Hello!
I'm trying to create an iterator over an image (coming from Python) that is stored in a NumPy array. I need to go through every pixel and do some operations (basically transform every pixel into something else).
I think someone somewhere should have done something similar.
My attempt looks something like this:
fn transform_image<'py>(
py: Python<'py>,
x: PyReadonlyArray3<'py, f64>,
) -> PyResult<&'py PyArray3<f64>> {
let x = x.as_array();
let a: ndarray::Array3<f64> = x
.axis_iter(Axis(0))
.enumerate()
.map(|(x, row)| {
let c: ArrayVec<_, 2> = row
.axis_iter(Axis(0))
.enumerate()
.map(|(y, channel)| {
// channel is rgb as [r,g,b].
[x as f64, y as f64]
})
.collect();
c.into_inner().unwrap()
})
.collect_vec()
.into();
Ok(a.into_pyarray(py))
}
This complies but gets runtime error: pyo3_runtime.PanicException: ArrayVec: capacity exceeded in extend/from_iter
Does anyone who has a clue how to do this effectively?
Solution (non-iterator)
Maybe the problem is not suitable using iterators as the arrays are not dynamically allocated. There is probably a good way of doing it with iterators (and found in my search map_inplace()
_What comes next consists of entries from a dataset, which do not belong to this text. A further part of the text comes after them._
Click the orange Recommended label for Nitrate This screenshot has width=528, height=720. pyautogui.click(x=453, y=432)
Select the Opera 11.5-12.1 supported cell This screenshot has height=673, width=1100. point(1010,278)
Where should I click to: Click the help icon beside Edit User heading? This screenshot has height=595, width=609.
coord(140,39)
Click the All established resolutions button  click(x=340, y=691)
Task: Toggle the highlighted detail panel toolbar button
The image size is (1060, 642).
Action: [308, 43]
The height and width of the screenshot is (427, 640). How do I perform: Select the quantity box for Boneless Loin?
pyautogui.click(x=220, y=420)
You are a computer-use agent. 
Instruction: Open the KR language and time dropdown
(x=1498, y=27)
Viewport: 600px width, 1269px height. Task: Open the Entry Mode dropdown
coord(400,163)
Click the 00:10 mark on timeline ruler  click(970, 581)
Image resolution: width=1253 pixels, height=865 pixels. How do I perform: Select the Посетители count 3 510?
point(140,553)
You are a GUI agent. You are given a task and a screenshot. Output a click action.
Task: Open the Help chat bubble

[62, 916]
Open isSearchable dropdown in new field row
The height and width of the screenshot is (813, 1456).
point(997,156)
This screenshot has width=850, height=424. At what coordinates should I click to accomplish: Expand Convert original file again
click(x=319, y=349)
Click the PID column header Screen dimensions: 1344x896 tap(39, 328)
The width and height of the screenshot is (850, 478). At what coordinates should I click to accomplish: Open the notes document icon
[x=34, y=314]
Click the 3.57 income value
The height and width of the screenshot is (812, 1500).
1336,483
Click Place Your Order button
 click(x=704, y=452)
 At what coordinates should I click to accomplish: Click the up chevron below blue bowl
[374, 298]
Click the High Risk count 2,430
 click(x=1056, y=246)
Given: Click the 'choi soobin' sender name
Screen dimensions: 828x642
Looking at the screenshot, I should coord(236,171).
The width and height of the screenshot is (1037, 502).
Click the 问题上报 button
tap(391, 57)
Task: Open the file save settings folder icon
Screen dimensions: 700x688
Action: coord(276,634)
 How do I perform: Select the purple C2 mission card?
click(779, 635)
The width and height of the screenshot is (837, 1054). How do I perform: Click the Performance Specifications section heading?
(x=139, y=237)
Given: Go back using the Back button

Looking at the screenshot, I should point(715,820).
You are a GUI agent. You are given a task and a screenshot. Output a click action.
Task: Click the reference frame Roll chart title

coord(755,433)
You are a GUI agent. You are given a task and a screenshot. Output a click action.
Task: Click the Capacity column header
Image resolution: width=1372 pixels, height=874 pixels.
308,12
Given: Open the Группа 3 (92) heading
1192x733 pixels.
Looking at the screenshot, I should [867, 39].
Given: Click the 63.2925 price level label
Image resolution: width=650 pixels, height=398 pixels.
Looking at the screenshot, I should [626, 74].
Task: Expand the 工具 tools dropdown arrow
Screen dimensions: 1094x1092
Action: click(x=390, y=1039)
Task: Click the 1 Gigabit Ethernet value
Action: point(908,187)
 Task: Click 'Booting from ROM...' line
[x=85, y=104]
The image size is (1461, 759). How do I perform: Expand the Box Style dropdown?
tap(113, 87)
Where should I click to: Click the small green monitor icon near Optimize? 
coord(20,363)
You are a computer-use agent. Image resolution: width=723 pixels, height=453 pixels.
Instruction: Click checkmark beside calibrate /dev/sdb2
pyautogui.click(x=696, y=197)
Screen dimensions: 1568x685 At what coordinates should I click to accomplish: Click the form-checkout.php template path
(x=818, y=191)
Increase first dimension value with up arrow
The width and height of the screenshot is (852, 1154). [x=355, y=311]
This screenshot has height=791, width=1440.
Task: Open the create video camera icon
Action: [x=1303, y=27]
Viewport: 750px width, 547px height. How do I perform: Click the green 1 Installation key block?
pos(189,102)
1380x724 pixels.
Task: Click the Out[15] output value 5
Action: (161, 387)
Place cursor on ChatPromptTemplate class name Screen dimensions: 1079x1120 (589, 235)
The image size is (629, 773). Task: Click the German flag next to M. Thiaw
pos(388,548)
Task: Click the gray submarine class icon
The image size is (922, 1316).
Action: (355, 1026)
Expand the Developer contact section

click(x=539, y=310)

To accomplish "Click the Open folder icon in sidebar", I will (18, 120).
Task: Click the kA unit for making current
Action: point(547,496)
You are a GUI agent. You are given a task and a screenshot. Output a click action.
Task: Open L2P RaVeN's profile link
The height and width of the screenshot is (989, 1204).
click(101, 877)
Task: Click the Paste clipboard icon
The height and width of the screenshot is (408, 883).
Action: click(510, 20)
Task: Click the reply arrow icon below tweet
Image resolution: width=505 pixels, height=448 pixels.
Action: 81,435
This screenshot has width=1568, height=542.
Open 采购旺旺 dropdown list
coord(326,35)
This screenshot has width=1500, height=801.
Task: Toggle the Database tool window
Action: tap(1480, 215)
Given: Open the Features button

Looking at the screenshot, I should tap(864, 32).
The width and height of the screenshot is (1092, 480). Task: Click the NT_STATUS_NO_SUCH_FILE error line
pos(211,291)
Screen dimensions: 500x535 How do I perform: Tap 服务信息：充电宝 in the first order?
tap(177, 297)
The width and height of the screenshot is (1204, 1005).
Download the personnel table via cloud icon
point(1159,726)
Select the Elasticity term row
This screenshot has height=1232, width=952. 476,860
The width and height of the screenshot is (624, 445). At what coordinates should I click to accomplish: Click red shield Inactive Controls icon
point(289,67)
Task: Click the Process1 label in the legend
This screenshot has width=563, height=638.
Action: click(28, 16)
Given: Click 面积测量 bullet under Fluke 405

that may or may not be useful).
Just a dirty solution, that first allocates the array with zeros and then mutates all of them:
#[pyfn(m)]
fn transform_image<'py>(
py: Python<'py>,
x: PyReadonlyArray3<'py, f64>,
) -> PyResult<&'py PyArray3<f64>> {
let x = x.as_array();
let shape = x.shape();
let h = shape[0];
let w = shape[1];
let new_channel_size = 2;
let mut transformed_image = ndarray::Array3::<f64>::zeros((h, w, new_channel_size));
for (x, row) in x.axis_iter(Axis(0)).enumerate() {
for (y, channel) in row.axis_iter(Axis(0)).enumerate() {
let mut c = transformed_image.slice_mut(s![x, y, ..]);
c[0] = x as f64;
c[1] = y as f64;
}
}
Ok(transformed_image.into_pyarray(py))
}
In terms of readability, I find this to be more understandable.